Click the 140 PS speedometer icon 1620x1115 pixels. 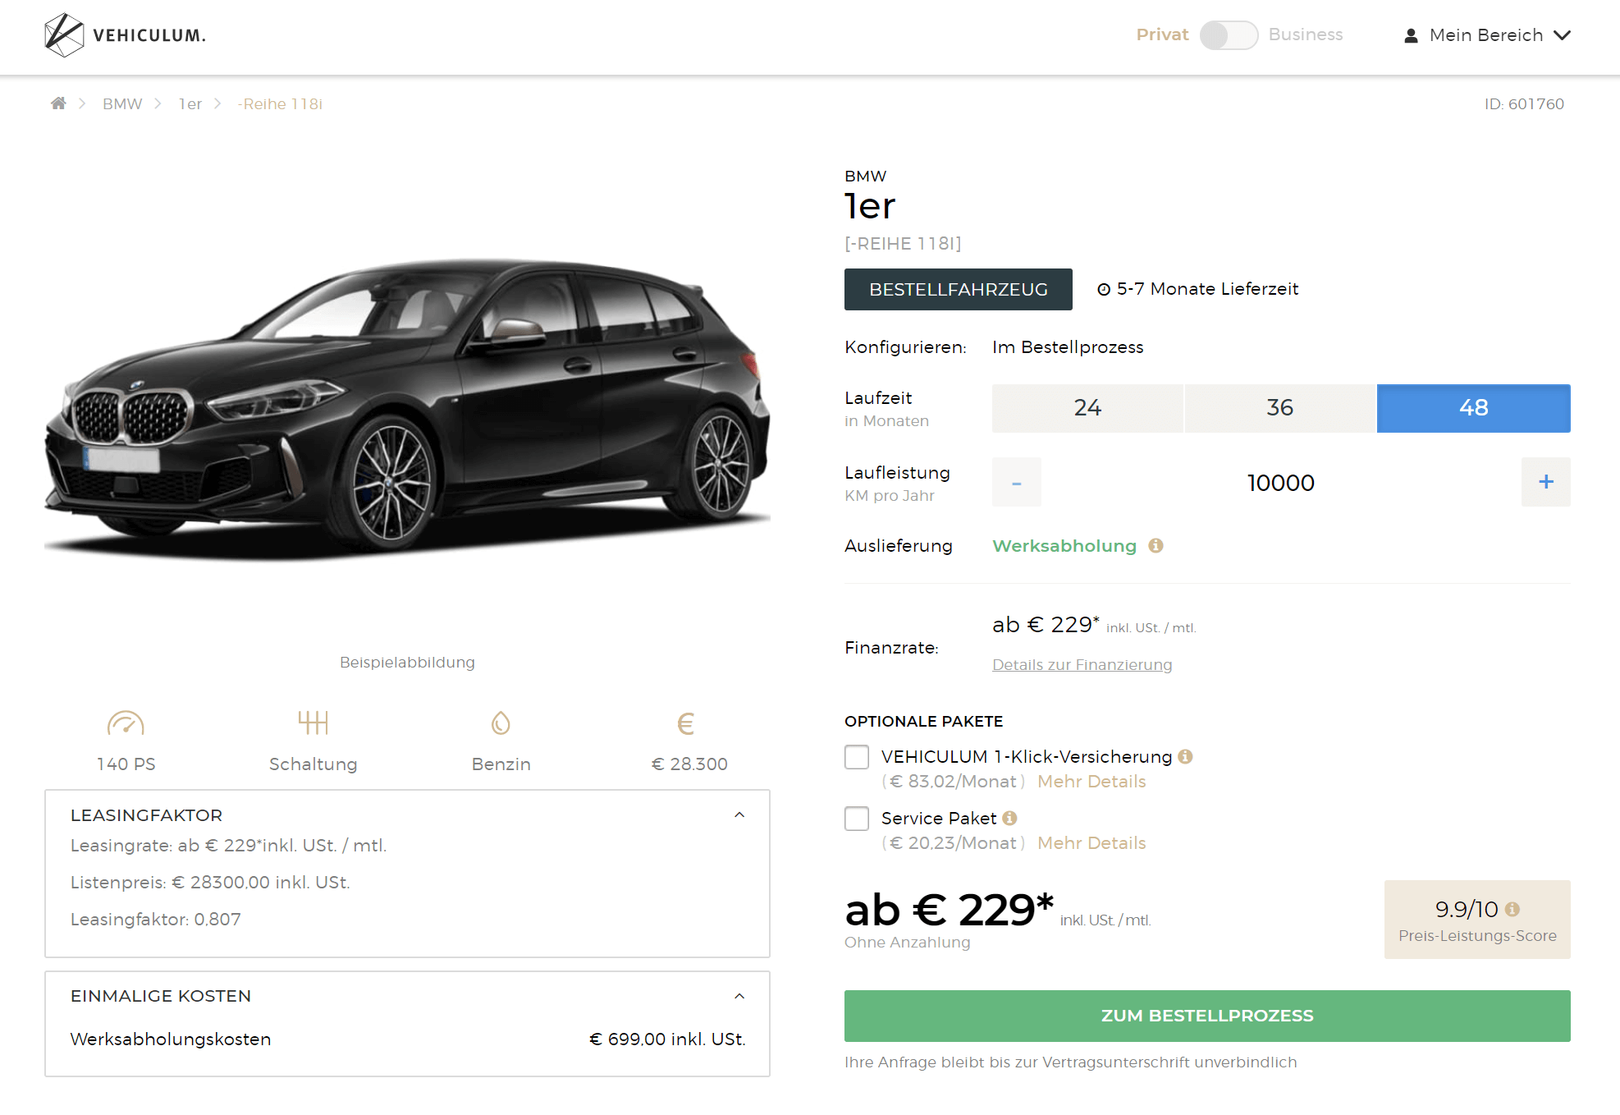pos(126,723)
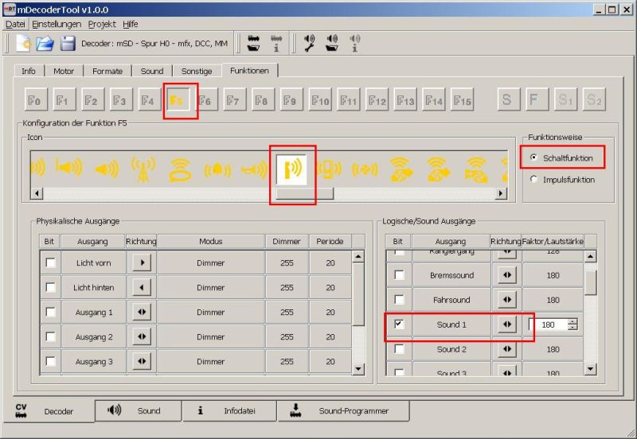Select the Impulsfunktion radio button

533,180
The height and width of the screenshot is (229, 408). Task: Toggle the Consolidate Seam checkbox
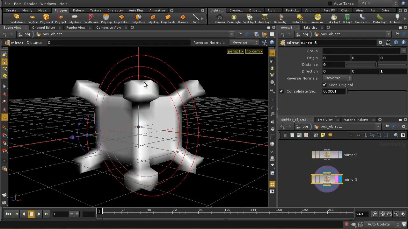click(x=281, y=91)
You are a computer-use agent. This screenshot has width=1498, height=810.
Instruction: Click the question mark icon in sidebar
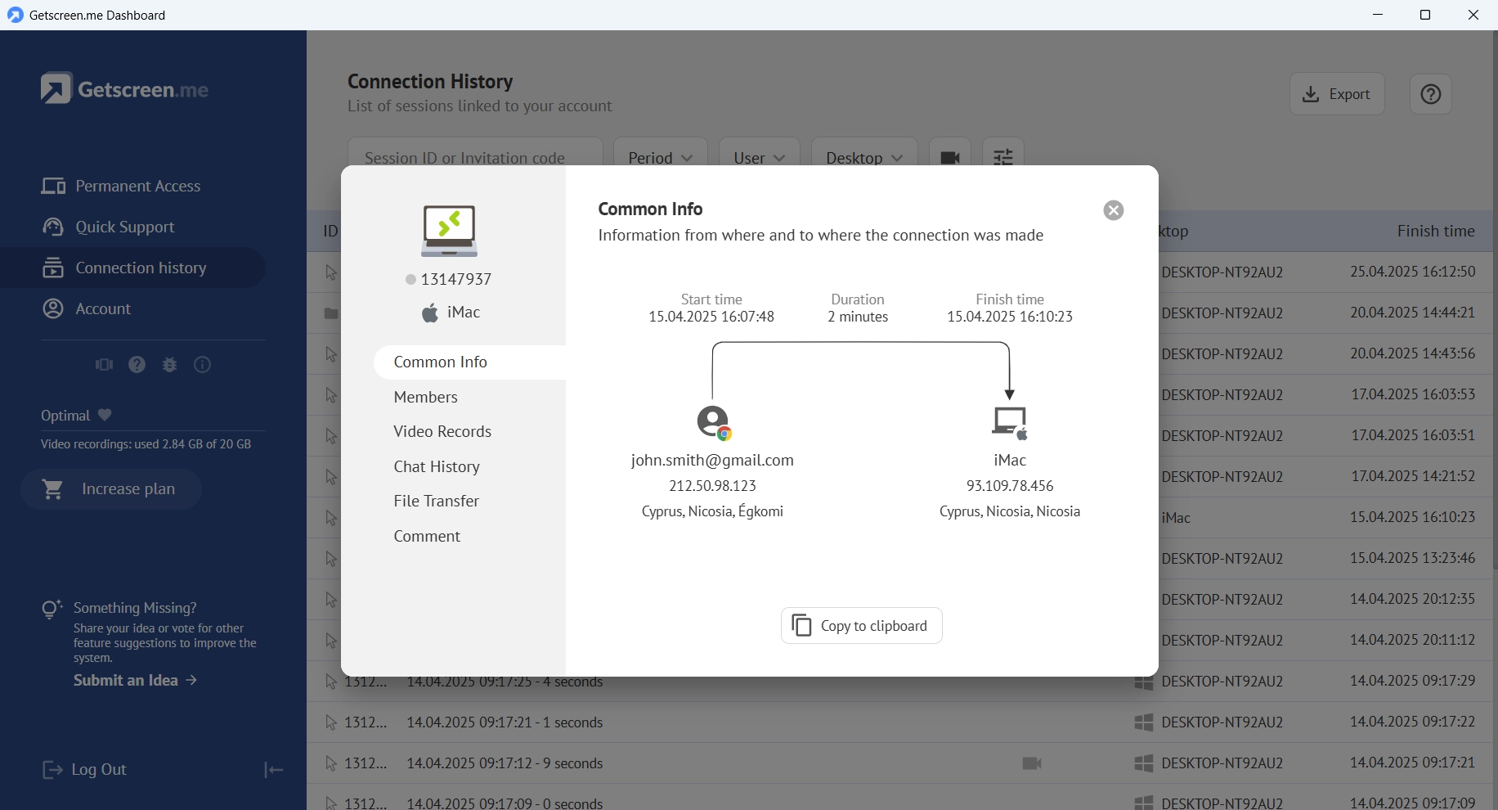coord(137,365)
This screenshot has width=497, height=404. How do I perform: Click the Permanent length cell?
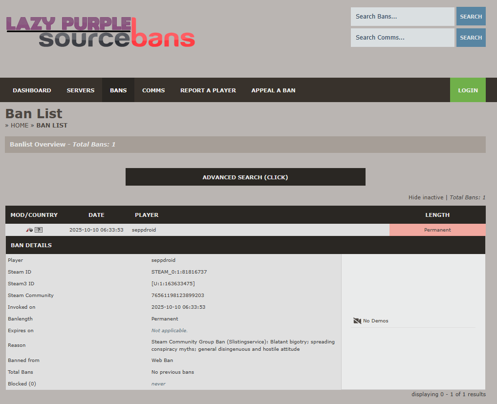point(437,230)
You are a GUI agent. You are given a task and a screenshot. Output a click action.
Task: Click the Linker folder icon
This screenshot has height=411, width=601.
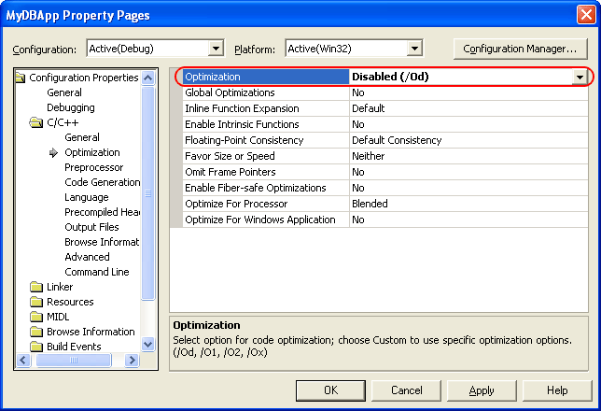click(36, 287)
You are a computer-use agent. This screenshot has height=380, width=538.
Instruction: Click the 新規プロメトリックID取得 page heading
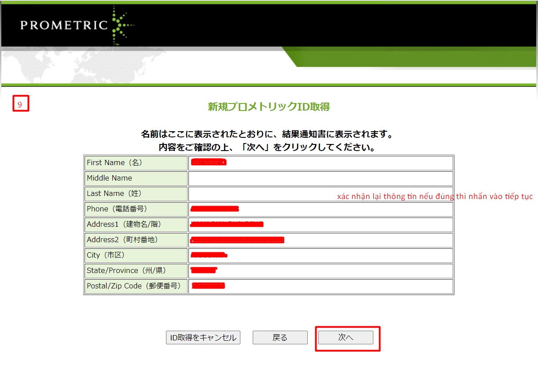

◆ ◆ ◆ ◆ ◆ ◆ ◆

Please find all lines of the entries that hold the string "computer" and copy them.

▶ _Answer section_:
You are a computer-use agent. This screenshot has width=1498, height=810.
You are a computer-use agent. This screenshot has height=380, width=538.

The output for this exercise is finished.